When science fiction writer Isaac Asimov in 1942 devised a set of ethical rules to be hardwired into the software of robots, he opened a rich vein of speculation for the writers who followed, but also helped shape the field of artificial intelligence (AI). His prescience has been given a new relevance by the launch of powerful chatboxes like ChatGTP and Google’s Bard, neural networks capable of analysing vast amounts of data to generate humanlike conversations, create essays and perform complex tasks like writing computer code.
However liberating they may be, these tools have been criticised for getting things wrong and for spreading misinformation. Experts worry that they could be tools to spread disinformation, or encourage dangerous behaviour.
Should their developers be seen as having any responsibility for their machines, or be expected to set internal ethical constraints on the algorithms that steer their work? An earlier insistence by social media giants that they were just hosts for others, not to be held responsible for users’ actions, has been decisively debunked.

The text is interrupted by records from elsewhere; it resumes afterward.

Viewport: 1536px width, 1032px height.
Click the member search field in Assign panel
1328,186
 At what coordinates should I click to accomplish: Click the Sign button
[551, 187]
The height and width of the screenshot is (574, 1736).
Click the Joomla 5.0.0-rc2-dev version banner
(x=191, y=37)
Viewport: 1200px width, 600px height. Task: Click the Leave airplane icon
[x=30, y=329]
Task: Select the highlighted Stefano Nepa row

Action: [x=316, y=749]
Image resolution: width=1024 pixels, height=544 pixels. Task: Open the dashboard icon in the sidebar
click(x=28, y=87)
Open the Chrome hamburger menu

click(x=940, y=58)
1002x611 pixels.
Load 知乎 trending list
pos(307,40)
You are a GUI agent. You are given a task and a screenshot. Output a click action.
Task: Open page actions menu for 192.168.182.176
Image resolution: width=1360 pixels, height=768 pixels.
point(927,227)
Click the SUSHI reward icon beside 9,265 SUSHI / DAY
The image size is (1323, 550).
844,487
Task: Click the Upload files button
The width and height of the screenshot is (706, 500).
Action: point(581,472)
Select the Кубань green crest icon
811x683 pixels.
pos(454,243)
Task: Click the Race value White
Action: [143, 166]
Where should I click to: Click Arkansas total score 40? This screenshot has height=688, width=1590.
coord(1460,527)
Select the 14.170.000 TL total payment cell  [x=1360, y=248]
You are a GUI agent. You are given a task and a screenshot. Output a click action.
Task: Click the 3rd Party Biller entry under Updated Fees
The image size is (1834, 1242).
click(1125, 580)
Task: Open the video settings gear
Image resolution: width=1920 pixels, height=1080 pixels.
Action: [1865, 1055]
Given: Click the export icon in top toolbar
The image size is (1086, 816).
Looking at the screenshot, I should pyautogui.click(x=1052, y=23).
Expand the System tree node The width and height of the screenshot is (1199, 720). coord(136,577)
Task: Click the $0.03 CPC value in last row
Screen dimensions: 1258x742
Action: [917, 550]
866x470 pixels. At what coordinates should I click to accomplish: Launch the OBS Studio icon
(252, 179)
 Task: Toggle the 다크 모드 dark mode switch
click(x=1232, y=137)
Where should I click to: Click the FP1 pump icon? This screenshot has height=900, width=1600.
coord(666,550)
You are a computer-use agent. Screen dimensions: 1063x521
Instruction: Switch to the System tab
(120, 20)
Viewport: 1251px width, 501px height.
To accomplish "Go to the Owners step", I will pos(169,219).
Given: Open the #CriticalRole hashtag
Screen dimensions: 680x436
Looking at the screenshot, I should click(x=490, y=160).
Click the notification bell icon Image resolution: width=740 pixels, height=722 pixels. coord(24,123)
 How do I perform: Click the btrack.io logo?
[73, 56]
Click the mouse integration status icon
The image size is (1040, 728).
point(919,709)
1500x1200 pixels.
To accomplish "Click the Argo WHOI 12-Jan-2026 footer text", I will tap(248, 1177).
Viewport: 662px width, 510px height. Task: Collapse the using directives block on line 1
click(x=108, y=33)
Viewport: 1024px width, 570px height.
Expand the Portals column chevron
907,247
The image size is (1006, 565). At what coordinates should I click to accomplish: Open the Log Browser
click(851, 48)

Now 1,000 leaders in the AI field have all signed an open letter demanding an immediate pause on the creation of “giant” AIs for six months, so that the capabilities and dangers of this technology can be assessed. The signatories include Elon Musk, the Twitter owner and co-founder of the research lab responsible for ChatGPT; Emad Mostaque, founder of London-based Stability AI; Steve Wozniak, co-founder of Apple; and many engineers from the leading tech companies.
If researchers will not voluntarily pause their work then “governments should step in”, the authors say, calling for “new and capable regulatory authorities dedicated to AI.” Powerful AI systems should only be developed, they say, once we are confident that their effects will be positive and their risks will be manageable.
And they are right. The industry, driven solely by commercial imperatives, cannot be trusted to self-regulate.